::: Records shown

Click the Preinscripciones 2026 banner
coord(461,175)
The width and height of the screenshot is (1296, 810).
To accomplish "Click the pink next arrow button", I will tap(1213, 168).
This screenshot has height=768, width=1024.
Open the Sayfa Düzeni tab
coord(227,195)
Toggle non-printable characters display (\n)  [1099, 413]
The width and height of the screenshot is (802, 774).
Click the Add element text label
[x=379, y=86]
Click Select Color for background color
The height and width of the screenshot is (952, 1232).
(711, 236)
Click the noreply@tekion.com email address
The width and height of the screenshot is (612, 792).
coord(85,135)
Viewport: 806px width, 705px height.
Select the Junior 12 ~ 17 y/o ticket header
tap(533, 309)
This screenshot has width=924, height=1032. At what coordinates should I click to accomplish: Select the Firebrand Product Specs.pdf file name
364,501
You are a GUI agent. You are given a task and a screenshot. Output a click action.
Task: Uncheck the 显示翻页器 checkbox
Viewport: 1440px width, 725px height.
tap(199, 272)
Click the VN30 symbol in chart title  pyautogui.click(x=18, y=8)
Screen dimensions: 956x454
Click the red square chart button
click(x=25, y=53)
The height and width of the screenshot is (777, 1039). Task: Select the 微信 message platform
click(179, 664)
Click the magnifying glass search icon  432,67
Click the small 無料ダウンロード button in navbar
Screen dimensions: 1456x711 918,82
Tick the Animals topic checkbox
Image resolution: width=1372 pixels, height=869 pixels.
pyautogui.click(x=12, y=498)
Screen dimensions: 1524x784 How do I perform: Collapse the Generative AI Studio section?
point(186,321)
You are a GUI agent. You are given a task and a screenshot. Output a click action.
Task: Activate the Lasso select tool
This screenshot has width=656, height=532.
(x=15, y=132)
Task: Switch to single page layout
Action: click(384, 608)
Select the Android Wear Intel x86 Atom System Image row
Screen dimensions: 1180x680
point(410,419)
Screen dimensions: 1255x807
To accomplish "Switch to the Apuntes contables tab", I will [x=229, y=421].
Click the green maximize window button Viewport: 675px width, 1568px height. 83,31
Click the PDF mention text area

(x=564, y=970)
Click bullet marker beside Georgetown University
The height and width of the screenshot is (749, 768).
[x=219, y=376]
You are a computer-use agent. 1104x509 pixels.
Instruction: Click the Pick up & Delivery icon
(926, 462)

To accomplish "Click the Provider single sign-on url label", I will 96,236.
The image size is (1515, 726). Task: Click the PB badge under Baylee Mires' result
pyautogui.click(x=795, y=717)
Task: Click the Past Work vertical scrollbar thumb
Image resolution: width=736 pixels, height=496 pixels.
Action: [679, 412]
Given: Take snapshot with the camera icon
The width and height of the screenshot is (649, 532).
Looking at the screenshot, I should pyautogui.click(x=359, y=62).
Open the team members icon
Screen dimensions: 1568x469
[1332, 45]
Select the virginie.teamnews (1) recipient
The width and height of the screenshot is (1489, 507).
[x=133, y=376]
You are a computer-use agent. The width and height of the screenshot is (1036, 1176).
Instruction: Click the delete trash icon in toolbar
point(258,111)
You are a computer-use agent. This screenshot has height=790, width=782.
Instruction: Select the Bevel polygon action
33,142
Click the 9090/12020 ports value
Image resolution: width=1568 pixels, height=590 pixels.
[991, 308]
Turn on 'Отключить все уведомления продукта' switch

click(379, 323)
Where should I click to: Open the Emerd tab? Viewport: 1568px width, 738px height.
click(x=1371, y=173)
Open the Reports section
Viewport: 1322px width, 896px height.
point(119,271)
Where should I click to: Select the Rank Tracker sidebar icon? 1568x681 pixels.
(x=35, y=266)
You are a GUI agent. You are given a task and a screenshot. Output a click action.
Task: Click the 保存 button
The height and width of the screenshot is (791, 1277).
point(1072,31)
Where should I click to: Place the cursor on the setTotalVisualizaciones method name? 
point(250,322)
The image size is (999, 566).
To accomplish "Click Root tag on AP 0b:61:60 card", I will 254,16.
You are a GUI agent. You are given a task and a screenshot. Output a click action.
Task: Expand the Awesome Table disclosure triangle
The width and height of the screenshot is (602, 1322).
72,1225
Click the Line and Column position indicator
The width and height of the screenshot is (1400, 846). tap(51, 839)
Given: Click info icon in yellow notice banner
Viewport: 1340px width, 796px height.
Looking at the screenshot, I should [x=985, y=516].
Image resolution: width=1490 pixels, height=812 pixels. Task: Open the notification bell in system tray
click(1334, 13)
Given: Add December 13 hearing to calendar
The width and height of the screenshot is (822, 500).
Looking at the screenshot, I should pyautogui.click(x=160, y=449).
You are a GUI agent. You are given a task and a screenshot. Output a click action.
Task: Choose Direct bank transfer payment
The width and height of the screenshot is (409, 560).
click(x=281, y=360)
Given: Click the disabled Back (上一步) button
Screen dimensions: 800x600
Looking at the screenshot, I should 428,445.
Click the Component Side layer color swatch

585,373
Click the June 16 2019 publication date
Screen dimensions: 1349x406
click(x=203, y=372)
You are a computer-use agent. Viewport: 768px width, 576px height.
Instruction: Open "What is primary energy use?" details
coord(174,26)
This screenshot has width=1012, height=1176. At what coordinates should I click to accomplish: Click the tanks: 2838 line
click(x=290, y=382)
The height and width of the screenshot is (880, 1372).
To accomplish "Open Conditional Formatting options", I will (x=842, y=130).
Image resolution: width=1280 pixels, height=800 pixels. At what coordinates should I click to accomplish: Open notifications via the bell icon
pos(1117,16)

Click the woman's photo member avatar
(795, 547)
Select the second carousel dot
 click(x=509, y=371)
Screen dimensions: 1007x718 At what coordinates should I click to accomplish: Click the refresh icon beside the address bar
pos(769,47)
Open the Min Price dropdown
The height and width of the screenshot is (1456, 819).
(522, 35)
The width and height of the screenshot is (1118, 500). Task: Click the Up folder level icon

::::::

- Work item -
Tell me how many lines of the data hold the word "computer", giving only the number.

- Written reply -
4